1.Realisar uma auditoria da dívida pública, a fim de anular a
parte ilegítima.
Uma parte importante da dívida pública dos Estados da
União Europeia é ilegítima porque resulta de uma
política deliberada dos governos que decidiram privilegiar
sistematicamente uma classe social, a classe capitalista, e com outras camadas
favorecidas em detrimento do resto da sociedade. A descida dos impostos sobre
os rendimentos altos das pessoas físicas, sobre o seu património,
sobre os lucros das empresas privadas têm levado as autoridades a
aumentar a dívida pública para preencher o buraco deixado por
esta baixa. Têm também aumentado fortemente a carga fiscal sobre
as famílias de baixo rendimento que constituem a maioria da
população.
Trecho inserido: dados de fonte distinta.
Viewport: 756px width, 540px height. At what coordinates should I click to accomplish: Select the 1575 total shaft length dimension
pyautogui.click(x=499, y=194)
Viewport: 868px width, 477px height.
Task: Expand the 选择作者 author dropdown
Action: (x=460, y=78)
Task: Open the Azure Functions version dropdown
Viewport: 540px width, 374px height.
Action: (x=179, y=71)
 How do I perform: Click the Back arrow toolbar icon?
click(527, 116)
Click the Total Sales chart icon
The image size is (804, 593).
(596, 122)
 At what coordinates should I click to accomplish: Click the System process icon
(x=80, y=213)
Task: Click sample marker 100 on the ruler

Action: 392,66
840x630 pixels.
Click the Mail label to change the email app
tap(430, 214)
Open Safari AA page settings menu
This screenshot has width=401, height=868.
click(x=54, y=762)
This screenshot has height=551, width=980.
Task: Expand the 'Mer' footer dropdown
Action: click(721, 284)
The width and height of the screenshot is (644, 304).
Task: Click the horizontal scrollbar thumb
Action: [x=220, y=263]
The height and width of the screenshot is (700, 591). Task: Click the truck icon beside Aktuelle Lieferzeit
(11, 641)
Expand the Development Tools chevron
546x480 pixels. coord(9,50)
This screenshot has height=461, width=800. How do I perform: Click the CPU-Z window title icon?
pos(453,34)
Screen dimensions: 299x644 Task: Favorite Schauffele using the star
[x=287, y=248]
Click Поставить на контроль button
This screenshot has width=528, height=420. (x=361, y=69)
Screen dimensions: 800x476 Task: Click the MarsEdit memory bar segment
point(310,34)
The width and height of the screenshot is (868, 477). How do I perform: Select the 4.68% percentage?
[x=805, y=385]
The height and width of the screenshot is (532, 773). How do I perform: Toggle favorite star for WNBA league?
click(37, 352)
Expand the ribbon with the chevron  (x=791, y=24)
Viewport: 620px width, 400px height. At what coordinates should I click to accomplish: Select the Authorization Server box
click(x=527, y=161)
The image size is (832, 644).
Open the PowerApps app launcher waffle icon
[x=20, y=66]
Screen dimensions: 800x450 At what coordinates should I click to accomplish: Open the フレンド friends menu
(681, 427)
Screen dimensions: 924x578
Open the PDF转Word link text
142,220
A isso tem-se adicionado desde 2007-2008, o resgate de
instituições financeiras privadas, responsáveis pela
crise, que custou muito caro ás finanças públicas e fez
explodir a dívida pública. A diminuição da receita
provocada pela crise causada pelas instituições financeiras
privadas teve de ser novamente preenchida por meio de empréstimos
maciços. Este quadro geral fere claramente de ilegitimidade uma parte
importante da dívida pública. A isso juntam-se, num certo
número de países sujeitos á chantagem dos mercados
financeiros, outras fontes evidentes de ilegitimidade. As novas dívidas
efectuadas a partir de 2008 foram-no num contexto onde os banqueiros (e outras
instituições financeiras privadas) utilizam o dinheiro fornecido
a baixas taxas de juros pelos bancos centrais para especular e forçar os
poderes públicos a aumentar as taxas que pagam. Além disso, em
países como a Grécia, Hungria, Letónia, Roménia e
Irlanda, a condições dos empréstimos do FMI constituem uma
violação dos direitos sociais e económicos das
populações. Para piorar a situação, estas
condições favorecem mais uma vez os banqueiros e outras
instituições financeiras. Por estas razões, eles
também são marcados pela ilegitimidade. Finalmente, em alguns
casos, a vontade das pessoas tem sido violada: por exemplo, enquanto em
Fevereiro de 2011, os irlandeses votaram por larga maioria, contra os partidos
que fizeram doações aos banqueiros e aceitaram as
condições impostas pela Comissão Europeia e o FMI, o novo
governo de coligação prossegue aproximadamente a mesma
política dos seus predecessores. Mais genericamente, assiste-se em
alguns países a uma marginalização do poder legislativo em
favor de uma política de facto consumado imposta pelos executivos que
fazem acordos à parte com a Comissão Europeia e do FMI. O poder
executivo, em seguida, apresenta ao Parlamento este acordo em termos de pegar
ou largar. Às vezes é até mesmo com debates sem
votação sobre temas de importância primordial. A
tendência dos executivos para transformar os legislativos num
serviço de registos vem aumentando.
Neste contexto extremamente preocupante, sabendo que um punhado de estados,
mais cedo ou mais tarde, enfrentará um verdadeiro risco de incumprimento
por falta de liquidez e que o reembolso de uma dívida ilegítima
é, por princípio, inaceitável, é conveniente um
claro pronunciamento, pela anulação das dívidas
ilegítimas. Anulação, cujos custos devem ser suportados
pelos autores da crise, a saber a instituições financeiras
privadas.
Para países como a Grécia, Irlanda, Portugal e países do
Leste da Europa (e fora da UE, países como a Islândia), isto
é, os países que são chantageados por especuladores, pelo
FMI e outros organismos como a Comissão Europeia, devem recorrer a uma
moratória unilateral sobre o pagamento da dívida. Esta proposta
tornou-se popular nos países mais afectados pela crise. Em Dublin no
final de Novembro de 2010, numa pesquisa de opinião conduzida por
telefone entre 500 pessoas, 57% dos irlandeses estavam a favor de uma
suspensão de pagamentos da dívida (
default,
em Inglês), ao invés de uma ajuda de Emergência do FMI e de
Bruxelas.
"Default! Say the people
(Suspensão do pagamento! diz o povo), era título do
Sunday Independent,
o principal jornal da Ilha. Segundo o CADTM, uma tal moratória
unilateral deve ser combinada com a realização de uma auditoria
dos empréstimos públicos (com a participação do
cidadão). A auditoria deverá permitir trazer ao governo e ao
público as provas e argumentos necessários para o cancelamento ou
o repúdio da dívida identificada como ilegítima. O direito
internacional e o direito interno dos países proporciona uma base legal
para essa decisão soberana unilateral de cancelamento/ repúdio.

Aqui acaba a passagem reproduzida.